── Dataset records ──

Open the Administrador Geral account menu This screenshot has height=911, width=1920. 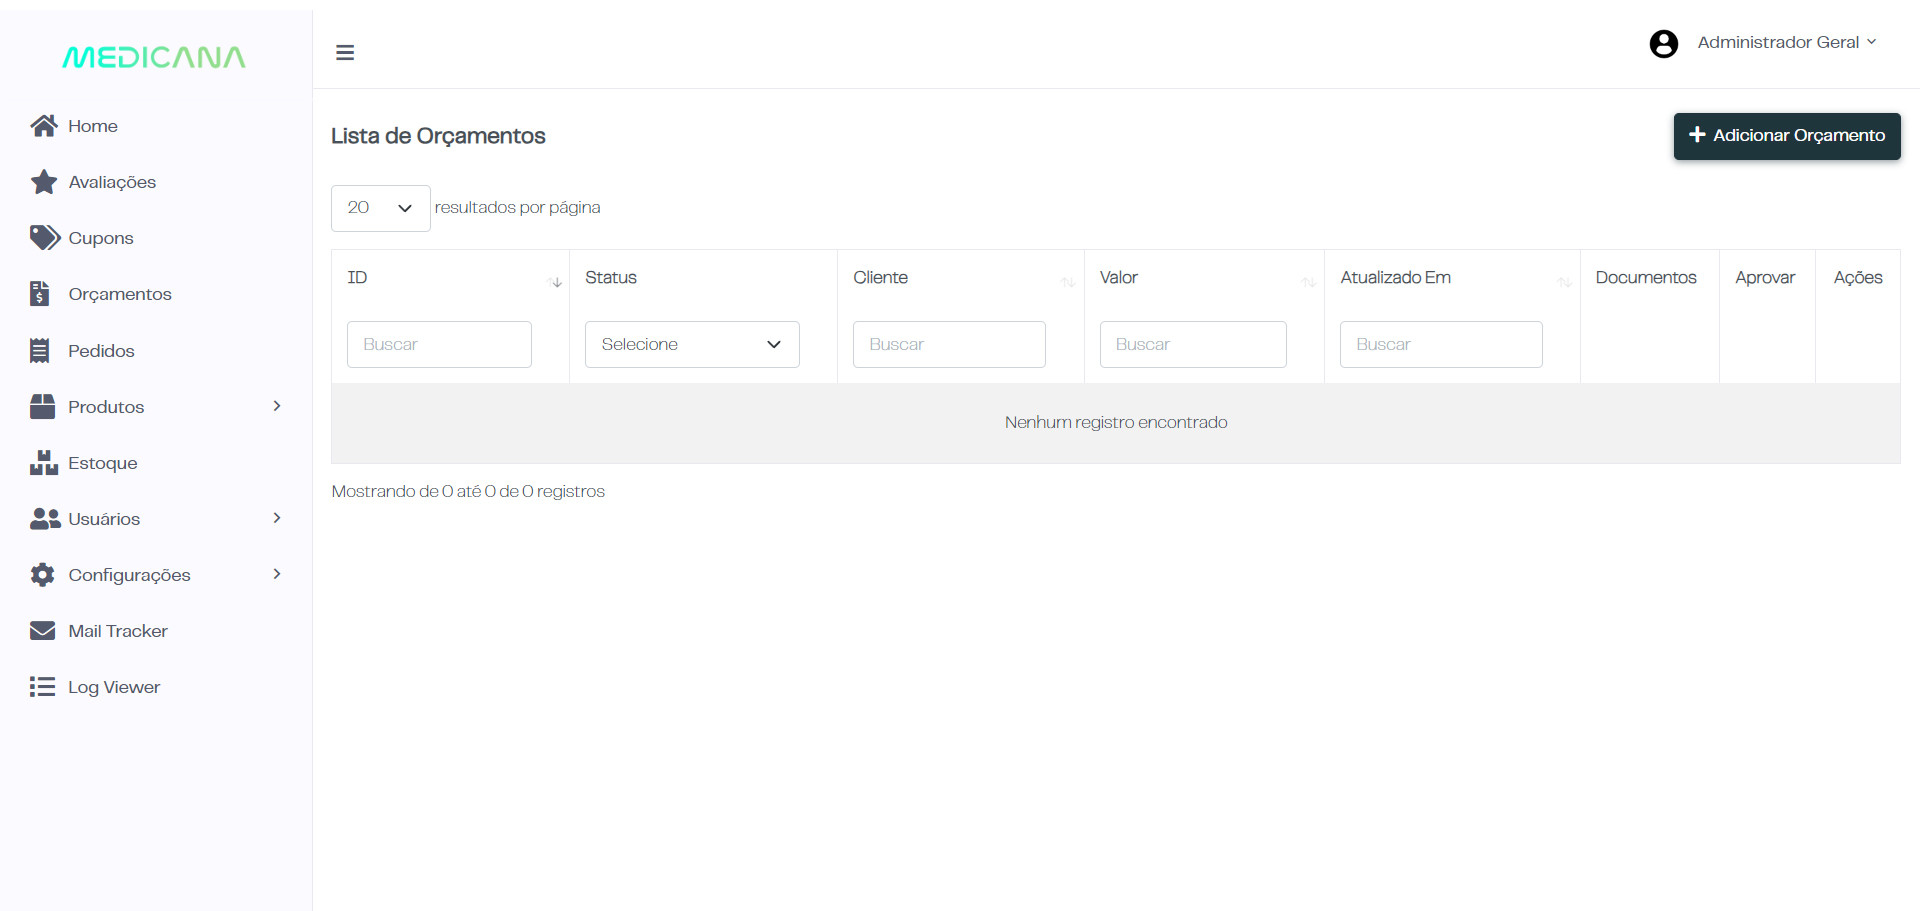pyautogui.click(x=1786, y=43)
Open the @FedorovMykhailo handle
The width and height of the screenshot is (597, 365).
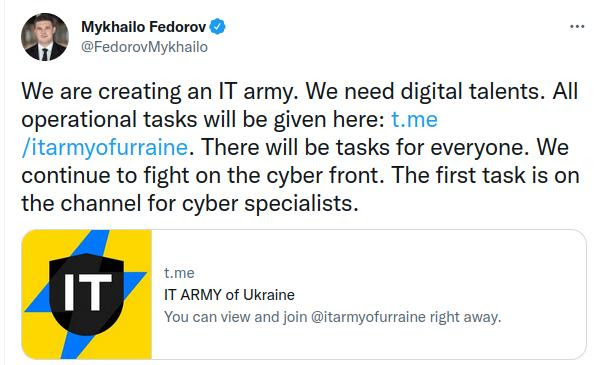pos(144,47)
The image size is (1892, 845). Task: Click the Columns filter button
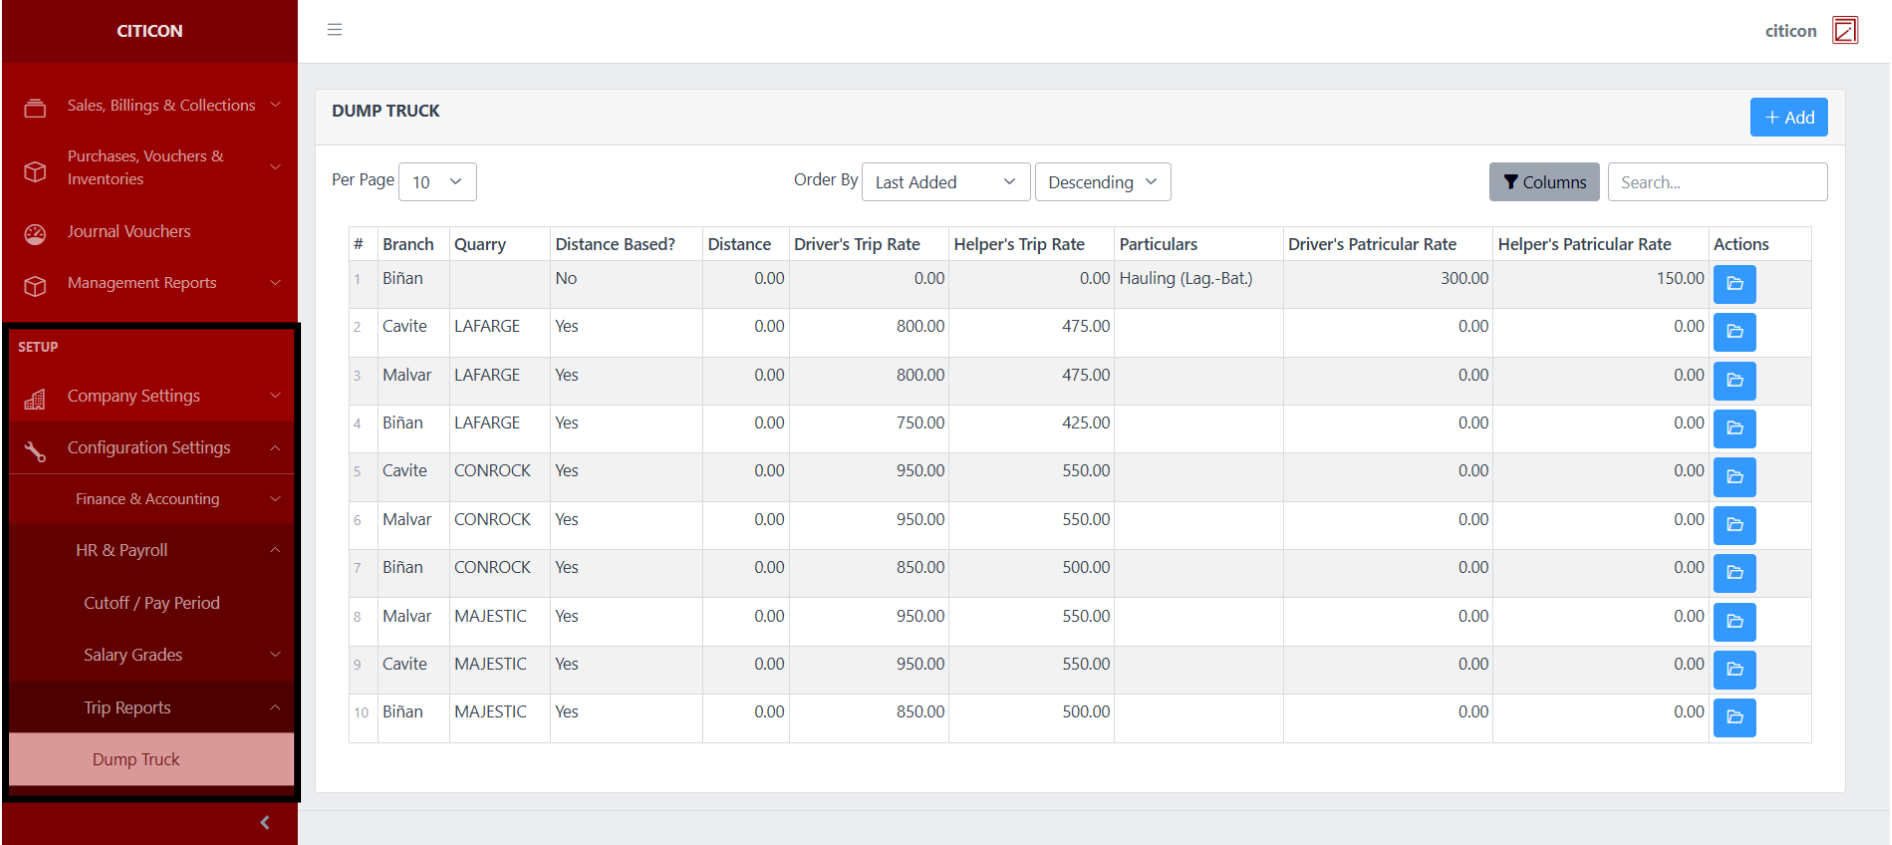pyautogui.click(x=1543, y=182)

───

Problem: Without the pictures, repeat exactly the lines running from the line containing "The width and" through the end of the data, both ends included.

Problem solution:
The width and height of the screenshot is (597, 365).
pos(144,47)
The image size is (1892, 845). Task: Click the Columns filter button
pyautogui.click(x=1543, y=182)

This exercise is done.